Task details: Copying exactly, give the lines in the material below from the one with "[Safe and Secure Website] (881, 220)" to the one with "[button] (943, 113)", ends included, and nothing besides.

--- Extracted data Enclosed Below ---

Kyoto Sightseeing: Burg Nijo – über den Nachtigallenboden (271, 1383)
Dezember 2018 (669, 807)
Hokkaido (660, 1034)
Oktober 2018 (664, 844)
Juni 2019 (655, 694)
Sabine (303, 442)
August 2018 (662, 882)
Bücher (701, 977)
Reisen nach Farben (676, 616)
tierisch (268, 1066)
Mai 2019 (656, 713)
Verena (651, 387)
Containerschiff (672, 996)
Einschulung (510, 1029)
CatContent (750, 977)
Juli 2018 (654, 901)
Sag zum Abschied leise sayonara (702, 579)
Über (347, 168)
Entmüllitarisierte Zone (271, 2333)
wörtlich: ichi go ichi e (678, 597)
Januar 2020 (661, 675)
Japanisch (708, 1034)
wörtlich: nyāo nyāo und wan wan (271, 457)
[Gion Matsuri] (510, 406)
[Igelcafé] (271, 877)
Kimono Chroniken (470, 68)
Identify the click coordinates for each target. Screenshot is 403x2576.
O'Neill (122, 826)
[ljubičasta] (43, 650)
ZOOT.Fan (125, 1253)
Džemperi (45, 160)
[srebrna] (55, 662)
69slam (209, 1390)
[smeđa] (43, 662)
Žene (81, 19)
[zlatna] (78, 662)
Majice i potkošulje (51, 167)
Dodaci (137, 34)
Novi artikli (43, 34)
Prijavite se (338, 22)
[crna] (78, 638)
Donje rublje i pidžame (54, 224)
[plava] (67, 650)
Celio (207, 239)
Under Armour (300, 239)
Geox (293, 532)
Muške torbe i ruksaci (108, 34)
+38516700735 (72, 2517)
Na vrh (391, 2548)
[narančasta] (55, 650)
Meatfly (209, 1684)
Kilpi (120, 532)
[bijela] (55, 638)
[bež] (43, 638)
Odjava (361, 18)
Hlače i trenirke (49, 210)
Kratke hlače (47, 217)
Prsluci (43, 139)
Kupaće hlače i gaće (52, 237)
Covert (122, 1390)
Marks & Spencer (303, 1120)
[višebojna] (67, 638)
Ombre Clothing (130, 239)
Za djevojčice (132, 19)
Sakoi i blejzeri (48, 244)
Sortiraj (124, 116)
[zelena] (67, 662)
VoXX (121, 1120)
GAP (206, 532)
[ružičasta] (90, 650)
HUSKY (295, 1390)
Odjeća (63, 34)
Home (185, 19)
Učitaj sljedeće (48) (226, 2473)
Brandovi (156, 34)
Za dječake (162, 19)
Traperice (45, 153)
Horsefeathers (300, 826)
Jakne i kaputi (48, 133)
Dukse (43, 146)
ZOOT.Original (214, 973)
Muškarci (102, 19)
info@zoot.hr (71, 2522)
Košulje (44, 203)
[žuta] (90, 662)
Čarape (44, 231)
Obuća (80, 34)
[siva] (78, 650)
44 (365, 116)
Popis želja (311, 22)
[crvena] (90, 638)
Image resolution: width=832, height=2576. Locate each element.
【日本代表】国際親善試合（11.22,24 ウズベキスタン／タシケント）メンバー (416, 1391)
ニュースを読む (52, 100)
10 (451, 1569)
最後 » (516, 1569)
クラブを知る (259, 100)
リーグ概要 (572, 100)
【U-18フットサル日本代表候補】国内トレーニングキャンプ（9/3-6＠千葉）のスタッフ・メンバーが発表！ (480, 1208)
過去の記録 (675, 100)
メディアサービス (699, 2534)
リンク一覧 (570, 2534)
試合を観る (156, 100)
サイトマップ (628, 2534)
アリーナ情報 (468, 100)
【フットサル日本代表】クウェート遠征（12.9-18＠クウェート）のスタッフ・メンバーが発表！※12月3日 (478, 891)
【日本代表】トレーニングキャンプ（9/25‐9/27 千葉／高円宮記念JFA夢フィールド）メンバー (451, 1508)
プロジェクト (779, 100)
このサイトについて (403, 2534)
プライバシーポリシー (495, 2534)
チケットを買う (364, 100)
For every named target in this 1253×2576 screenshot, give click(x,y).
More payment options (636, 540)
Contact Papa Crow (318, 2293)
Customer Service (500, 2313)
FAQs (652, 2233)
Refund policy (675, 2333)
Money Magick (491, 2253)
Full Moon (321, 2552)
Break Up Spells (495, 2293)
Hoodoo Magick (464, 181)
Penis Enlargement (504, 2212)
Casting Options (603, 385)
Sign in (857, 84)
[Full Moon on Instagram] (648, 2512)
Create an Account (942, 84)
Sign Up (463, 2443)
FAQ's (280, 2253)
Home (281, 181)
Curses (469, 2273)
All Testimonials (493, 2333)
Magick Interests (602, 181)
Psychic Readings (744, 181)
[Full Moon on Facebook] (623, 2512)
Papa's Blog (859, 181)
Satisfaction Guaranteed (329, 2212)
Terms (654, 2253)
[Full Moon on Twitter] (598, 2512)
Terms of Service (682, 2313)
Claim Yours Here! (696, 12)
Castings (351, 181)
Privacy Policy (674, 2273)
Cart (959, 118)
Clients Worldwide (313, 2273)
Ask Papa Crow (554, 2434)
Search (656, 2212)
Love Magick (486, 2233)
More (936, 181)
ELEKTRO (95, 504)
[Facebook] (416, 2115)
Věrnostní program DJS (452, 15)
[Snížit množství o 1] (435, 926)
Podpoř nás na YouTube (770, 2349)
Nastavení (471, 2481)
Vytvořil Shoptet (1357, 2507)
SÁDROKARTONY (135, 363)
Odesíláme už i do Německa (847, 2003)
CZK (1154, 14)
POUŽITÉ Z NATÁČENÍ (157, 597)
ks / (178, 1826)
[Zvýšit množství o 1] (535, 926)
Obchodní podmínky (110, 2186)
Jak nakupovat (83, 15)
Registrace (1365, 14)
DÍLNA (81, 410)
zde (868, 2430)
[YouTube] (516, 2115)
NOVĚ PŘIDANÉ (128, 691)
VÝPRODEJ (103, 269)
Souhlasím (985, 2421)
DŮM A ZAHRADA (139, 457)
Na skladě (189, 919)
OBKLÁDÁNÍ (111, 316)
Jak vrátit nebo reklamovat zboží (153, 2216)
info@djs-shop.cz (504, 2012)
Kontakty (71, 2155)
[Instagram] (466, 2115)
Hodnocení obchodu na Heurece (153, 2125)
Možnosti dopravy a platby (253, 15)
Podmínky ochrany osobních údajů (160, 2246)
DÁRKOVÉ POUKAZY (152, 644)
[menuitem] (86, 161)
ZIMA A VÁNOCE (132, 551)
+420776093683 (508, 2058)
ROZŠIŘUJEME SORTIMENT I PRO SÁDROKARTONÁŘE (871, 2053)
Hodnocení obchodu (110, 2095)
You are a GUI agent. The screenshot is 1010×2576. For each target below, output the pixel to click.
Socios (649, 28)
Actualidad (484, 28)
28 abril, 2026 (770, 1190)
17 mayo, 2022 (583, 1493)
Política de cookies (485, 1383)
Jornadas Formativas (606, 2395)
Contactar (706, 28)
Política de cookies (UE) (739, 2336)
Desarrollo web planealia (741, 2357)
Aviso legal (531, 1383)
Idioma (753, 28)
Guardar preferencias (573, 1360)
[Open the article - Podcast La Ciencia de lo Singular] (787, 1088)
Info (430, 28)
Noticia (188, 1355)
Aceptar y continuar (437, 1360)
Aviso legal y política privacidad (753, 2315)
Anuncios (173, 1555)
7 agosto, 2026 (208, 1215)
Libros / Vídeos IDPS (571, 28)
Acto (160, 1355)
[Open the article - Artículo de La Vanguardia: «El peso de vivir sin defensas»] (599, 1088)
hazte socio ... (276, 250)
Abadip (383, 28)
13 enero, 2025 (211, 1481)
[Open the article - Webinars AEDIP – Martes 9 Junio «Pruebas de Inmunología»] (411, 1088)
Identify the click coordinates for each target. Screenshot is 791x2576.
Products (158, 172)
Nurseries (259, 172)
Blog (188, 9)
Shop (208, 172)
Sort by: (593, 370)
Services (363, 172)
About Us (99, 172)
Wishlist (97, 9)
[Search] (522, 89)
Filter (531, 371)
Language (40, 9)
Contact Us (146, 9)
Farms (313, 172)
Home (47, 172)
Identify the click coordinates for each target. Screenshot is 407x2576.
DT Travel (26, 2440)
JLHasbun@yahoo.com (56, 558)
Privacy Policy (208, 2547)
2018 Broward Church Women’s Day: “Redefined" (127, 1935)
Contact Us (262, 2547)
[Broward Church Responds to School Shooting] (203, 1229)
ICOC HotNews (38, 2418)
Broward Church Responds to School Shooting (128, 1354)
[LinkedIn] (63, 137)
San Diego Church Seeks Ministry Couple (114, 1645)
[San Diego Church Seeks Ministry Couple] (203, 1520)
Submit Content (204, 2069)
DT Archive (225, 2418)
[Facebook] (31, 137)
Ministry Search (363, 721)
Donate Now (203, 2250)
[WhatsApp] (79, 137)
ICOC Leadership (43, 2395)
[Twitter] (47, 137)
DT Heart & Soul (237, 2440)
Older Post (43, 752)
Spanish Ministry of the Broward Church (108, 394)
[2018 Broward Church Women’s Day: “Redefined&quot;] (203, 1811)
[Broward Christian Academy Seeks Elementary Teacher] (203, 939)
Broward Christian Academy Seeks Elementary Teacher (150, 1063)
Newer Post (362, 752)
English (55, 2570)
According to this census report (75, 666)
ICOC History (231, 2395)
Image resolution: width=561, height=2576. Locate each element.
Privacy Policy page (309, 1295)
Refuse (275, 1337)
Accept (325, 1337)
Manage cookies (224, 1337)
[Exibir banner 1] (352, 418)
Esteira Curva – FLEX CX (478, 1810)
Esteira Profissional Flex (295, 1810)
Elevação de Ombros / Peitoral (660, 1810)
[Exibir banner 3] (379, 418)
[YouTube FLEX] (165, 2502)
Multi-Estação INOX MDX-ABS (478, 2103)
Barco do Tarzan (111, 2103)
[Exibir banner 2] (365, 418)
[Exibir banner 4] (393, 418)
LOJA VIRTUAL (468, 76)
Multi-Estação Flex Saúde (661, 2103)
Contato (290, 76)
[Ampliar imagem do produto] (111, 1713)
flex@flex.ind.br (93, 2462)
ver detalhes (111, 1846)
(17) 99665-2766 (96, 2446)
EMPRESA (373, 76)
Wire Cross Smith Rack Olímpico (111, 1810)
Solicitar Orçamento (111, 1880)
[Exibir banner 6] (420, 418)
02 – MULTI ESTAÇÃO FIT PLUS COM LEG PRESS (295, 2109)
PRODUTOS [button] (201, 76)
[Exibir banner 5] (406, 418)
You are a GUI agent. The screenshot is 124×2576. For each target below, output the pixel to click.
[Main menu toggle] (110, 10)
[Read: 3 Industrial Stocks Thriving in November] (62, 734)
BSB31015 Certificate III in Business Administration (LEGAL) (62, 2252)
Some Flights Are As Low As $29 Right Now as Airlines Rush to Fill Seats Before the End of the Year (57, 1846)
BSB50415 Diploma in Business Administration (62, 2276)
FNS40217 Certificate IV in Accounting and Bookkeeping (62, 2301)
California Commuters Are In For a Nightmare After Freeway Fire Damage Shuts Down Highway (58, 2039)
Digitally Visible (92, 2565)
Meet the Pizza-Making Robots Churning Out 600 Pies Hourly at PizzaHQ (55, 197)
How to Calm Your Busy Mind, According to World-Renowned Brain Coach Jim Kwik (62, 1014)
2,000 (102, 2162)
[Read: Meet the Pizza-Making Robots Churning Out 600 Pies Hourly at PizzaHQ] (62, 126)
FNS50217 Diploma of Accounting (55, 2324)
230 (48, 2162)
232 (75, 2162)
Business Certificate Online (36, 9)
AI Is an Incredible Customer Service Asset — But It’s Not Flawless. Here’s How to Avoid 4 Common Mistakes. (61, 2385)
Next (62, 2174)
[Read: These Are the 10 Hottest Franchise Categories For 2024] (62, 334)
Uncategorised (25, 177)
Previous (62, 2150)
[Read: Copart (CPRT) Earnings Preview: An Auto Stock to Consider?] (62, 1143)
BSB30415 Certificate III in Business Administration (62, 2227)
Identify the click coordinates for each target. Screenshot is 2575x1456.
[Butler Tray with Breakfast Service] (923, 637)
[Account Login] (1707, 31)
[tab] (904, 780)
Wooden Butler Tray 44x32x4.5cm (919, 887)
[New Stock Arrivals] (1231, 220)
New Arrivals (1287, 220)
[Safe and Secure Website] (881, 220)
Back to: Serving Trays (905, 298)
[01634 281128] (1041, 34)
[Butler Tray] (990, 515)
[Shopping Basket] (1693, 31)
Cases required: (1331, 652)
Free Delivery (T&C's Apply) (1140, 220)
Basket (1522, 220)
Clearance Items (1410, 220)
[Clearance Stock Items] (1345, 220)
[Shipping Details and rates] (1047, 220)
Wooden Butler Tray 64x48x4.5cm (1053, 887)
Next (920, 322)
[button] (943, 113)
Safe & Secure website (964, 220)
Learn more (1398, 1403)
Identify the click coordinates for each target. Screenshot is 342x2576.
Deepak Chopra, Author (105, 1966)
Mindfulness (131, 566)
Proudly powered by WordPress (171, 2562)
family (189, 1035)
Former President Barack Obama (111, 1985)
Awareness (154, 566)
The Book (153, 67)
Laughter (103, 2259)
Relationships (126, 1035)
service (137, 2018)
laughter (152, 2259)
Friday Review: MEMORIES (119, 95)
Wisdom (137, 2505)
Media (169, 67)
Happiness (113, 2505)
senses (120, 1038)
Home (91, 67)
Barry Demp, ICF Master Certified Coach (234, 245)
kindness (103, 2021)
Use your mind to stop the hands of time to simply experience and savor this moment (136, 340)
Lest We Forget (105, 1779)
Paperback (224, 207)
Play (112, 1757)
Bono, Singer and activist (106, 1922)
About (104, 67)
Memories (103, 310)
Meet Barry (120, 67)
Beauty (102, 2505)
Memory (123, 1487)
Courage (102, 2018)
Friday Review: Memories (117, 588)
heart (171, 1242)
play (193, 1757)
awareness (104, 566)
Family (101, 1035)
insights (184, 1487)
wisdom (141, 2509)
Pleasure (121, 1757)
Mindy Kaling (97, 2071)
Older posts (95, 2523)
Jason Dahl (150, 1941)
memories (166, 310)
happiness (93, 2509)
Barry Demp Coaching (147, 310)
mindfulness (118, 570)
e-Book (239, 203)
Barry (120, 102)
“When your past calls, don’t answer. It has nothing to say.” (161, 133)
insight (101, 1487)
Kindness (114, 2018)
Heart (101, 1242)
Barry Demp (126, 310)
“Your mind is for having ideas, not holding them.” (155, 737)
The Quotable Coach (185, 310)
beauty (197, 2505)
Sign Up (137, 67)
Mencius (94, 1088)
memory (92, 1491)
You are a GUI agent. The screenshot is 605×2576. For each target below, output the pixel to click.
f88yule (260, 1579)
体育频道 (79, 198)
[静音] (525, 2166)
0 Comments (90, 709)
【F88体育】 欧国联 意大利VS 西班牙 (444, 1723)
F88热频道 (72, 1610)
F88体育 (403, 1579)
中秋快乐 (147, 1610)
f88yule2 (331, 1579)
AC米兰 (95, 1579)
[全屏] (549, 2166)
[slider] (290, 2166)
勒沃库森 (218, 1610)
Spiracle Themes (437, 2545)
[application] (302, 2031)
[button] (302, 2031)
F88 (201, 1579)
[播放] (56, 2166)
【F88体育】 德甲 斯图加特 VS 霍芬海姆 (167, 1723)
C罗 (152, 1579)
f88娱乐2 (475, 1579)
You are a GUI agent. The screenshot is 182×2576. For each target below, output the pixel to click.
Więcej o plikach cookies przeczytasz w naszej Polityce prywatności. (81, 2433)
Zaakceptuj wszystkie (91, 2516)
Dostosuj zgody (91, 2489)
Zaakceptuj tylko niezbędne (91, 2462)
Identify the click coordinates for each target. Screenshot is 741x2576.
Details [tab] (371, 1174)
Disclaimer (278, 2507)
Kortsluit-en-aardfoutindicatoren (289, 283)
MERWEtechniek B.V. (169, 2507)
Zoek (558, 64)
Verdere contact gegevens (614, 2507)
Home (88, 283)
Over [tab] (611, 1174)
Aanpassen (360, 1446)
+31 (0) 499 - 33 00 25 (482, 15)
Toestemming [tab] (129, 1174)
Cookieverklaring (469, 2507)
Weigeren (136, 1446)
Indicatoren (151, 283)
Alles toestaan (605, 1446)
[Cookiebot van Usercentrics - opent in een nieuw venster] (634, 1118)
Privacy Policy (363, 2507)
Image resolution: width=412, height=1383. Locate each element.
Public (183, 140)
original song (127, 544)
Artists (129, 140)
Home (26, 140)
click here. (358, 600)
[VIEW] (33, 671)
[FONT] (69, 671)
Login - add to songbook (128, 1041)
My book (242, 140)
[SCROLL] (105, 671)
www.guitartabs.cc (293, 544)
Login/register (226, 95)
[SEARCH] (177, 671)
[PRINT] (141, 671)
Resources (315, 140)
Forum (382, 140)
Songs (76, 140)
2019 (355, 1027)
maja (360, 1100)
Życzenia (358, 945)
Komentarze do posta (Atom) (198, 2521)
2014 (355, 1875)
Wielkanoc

--- End of Enclosed Extracted data ---

Exercise output:
[Safe and Secure Website] (881, 220)
Back to: Serving Trays (905, 298)
[01634 281128] (1041, 34)
[Butler Tray] (990, 515)
[Shopping Basket] (1693, 31)
Cases required: (1331, 652)
Free Delivery (T&C's Apply) (1140, 220)
Basket (1522, 220)
Clearance Items (1410, 220)
[Clearance Stock Items] (1345, 220)
[Shipping Details and rates] (1047, 220)
Wooden Butler Tray 64x48x4.5cm (1053, 887)
Next (920, 322)
[button] (943, 113)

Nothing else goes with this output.